Open jwt27 opened 9 months ago
What this looks like in Wireshark, before: After:
Results so far look promising:
Before: ~4.0MB/s After: ~6.4MB/s
AFAICS, the lack of receive-speed in Watt-32 programs (vs. Winsock or Linux) is the lack of SACK (Selective Acknowledge) algorithm.
And FACK (Forward Acknowledgement), but not sure how common this is nowadays.
There is an option USE_TCP_SACK
in config.h
, but it's tricky to implement. There's only some dummy tcp_opt_sack*()
functions now. But I've scraped an old SACK-implementation and added it here.
I read a bit about SACK before. Doesn't it only help for retransmitted segments (which should be rare)?
On that topic, I noticed something. If you let wget
write to a file, the bottleneck then becomes DOS and the hard drive. A 64K receive window is then unreliable since we only have 40 packet buffers (57K), and we end up dropping some. That looks like this:
Now we send a dup-ACK for every packet received after the gap. Limiting this to 3 would already save some time spent in TCP_SEND()

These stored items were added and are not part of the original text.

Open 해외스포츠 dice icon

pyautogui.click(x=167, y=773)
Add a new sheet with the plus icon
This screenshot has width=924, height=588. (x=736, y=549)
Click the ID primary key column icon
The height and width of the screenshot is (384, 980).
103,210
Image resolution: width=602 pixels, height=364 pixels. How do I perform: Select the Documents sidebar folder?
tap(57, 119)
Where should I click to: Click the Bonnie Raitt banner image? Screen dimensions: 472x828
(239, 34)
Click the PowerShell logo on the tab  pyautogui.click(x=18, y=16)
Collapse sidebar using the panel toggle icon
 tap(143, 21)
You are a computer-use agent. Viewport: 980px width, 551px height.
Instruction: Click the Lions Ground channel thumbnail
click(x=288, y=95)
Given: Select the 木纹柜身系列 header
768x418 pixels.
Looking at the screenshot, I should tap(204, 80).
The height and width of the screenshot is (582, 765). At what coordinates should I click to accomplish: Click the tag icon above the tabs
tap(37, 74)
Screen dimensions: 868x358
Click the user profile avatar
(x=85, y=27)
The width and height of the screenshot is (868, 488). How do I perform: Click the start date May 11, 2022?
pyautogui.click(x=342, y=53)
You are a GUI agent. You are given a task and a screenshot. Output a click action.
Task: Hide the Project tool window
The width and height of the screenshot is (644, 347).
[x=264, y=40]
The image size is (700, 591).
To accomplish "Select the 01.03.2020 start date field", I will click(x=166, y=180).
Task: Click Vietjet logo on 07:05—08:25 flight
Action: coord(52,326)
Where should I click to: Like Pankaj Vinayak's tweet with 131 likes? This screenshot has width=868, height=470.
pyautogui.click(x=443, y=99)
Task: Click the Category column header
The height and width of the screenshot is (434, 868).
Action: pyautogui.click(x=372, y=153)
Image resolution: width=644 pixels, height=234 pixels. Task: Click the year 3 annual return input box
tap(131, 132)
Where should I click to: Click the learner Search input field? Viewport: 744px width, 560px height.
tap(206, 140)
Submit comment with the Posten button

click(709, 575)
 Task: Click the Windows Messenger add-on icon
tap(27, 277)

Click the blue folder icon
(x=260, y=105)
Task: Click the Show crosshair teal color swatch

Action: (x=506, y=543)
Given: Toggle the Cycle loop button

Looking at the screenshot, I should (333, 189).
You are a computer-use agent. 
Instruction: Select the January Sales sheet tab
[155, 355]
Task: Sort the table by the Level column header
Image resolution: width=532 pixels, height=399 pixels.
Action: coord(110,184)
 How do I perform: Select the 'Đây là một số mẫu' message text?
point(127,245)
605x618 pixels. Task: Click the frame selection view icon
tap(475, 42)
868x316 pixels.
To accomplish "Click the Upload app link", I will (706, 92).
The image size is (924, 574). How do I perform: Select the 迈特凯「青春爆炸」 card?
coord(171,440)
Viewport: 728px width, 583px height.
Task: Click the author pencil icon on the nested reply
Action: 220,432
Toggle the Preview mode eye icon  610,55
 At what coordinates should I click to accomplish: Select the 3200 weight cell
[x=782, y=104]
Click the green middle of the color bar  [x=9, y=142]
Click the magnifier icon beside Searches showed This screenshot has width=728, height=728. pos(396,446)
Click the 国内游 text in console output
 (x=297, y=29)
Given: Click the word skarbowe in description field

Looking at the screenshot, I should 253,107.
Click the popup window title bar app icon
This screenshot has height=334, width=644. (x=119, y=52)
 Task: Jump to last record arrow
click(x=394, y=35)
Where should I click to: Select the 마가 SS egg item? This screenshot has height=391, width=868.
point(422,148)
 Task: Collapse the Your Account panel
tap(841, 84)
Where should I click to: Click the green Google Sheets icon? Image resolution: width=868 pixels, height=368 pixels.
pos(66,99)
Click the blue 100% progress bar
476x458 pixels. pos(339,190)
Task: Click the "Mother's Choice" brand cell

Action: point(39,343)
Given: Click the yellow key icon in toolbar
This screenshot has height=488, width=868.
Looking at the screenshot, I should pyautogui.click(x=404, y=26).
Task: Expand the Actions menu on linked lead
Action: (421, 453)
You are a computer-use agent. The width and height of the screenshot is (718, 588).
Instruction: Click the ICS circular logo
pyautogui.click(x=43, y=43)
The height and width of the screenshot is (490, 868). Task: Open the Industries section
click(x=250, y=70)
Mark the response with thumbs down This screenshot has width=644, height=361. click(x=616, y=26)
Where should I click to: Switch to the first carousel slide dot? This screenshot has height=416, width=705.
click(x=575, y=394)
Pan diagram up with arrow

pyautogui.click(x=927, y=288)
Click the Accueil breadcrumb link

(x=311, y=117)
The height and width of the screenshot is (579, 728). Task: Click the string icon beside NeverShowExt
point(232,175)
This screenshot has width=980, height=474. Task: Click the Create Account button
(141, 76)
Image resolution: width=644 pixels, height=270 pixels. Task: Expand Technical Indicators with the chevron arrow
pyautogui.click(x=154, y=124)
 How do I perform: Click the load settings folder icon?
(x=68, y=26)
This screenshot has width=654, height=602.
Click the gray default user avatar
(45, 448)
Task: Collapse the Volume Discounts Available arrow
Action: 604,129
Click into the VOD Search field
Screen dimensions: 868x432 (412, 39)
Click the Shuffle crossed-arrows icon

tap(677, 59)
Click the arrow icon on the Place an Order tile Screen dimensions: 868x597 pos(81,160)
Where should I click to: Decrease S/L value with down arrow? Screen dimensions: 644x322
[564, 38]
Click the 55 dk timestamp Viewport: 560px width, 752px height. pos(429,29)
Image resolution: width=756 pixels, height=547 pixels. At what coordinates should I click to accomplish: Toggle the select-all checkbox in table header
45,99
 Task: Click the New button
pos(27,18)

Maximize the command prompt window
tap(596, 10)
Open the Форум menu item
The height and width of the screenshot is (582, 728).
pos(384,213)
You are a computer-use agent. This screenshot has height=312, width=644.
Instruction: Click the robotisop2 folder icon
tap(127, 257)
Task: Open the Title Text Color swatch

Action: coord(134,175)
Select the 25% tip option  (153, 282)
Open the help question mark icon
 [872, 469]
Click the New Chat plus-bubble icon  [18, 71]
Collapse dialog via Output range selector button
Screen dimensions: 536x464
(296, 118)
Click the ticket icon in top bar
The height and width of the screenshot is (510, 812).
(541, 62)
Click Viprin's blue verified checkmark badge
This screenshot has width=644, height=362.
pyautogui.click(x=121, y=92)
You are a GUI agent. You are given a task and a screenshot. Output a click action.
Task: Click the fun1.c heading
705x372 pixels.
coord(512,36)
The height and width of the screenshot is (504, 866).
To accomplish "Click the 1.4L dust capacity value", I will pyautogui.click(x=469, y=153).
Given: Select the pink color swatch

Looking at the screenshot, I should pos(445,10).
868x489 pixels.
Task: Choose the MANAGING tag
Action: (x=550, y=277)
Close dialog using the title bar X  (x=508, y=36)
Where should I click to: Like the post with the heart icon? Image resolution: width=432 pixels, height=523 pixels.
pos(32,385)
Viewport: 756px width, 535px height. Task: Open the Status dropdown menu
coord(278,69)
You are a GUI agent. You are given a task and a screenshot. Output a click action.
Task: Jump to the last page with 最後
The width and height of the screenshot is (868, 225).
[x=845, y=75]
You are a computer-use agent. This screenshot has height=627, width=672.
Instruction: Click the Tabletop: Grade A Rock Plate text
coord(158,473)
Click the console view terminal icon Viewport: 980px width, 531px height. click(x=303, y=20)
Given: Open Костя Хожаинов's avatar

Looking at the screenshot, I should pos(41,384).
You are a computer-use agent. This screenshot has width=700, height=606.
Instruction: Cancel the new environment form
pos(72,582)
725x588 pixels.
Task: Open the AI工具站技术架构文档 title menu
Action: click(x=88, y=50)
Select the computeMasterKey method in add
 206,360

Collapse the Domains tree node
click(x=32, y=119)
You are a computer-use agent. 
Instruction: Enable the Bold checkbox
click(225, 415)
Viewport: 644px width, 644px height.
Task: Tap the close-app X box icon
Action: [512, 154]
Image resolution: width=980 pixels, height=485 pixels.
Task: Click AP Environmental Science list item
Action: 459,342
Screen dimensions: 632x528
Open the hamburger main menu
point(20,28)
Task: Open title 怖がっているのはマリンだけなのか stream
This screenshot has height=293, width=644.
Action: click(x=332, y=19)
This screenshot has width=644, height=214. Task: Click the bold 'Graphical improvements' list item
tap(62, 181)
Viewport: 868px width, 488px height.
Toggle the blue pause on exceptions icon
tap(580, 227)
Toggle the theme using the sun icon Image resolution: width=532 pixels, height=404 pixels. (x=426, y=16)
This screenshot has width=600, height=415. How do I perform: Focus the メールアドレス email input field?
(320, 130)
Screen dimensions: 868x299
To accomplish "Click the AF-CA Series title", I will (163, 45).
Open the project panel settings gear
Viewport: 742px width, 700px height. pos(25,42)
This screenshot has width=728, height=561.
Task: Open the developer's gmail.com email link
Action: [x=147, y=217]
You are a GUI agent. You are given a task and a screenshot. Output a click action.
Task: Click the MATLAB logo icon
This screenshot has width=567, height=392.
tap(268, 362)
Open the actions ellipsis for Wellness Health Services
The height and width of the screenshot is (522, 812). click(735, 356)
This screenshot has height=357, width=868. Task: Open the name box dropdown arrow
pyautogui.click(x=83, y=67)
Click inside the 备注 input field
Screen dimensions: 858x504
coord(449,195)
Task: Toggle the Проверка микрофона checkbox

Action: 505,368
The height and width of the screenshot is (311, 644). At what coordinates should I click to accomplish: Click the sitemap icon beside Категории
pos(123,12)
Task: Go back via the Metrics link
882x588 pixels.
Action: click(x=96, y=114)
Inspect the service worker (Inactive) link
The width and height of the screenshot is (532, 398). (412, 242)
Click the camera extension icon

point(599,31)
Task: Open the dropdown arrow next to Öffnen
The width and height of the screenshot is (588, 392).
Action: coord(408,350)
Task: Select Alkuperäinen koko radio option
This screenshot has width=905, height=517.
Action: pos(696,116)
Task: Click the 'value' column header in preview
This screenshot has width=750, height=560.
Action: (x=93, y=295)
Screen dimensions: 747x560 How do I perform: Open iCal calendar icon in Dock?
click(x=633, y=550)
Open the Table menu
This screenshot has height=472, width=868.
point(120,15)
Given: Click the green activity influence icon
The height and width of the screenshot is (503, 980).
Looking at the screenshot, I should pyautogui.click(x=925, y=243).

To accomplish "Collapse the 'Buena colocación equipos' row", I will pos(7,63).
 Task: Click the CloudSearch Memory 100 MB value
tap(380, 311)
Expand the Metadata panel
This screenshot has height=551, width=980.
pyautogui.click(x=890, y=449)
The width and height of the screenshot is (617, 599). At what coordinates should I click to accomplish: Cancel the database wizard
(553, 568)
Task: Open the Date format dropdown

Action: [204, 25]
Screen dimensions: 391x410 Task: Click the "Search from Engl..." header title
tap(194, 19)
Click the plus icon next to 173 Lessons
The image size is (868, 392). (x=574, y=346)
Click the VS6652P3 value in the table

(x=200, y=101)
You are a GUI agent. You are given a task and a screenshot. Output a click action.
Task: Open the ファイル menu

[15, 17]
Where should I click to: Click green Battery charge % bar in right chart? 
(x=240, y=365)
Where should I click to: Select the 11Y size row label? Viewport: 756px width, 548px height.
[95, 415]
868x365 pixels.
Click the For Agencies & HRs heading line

. Then the peer starts retransmitting one segment at a time (and somehow we have a few more dup-ACKs here). At this point we can do fast-ACK to recover from retransmission more quickly. I added a commit to implement this:
BTW, if we use a giant buffer size in wget:
diff --git a/bin/WGET.182/retr.c b/bin/WGET.182/retr.c
index ebe1fe5..f78aad0 100644
--- a/bin/WGET.182/retr.c
+++ b/bin/WGET.182/retr.c
@@ -141,7 +141,7 @@ get_contents (int fd, FILE *fp, long *len, long restval, long expected,
#ifdef __LARGE__
static char c[2048];
#else
- static char c[8192];
+ static char c[131072];
#endif
void *progress = NULL;
struct wget_timer *timer = wtimer_allocate ();
We can get a better estimate of maximum possible throughput. The difference then becomes:
Before: ~5.3 MB/s (current master
branch)
After: ~8.8 MB/s (this PR)
Which is pretty close to maximum link speed!
Which is pretty close to maximum link speed!
Pretty impressive work there! 🥇
But all this is with a djgpp version of Wget on your LAN? Have you tested with a Large-model or Windows (with Watcom etc. if you have that) on a remote server. Like between Japan <--> Belgium.
Yes, this needs to be tested in different scenarios. I feel like I might be optimizing for one specific use case. On high-latency connections I expect it will fall apart, but haven't really tried yet.
I did try building wget with watcom but it complains about the makefile syntax. I'm really not familiar with the watcom toolset at all, would appreciate some help here (if anyone else happens to listen in on this).
Found a server on the other side of the planet (ping 290ms).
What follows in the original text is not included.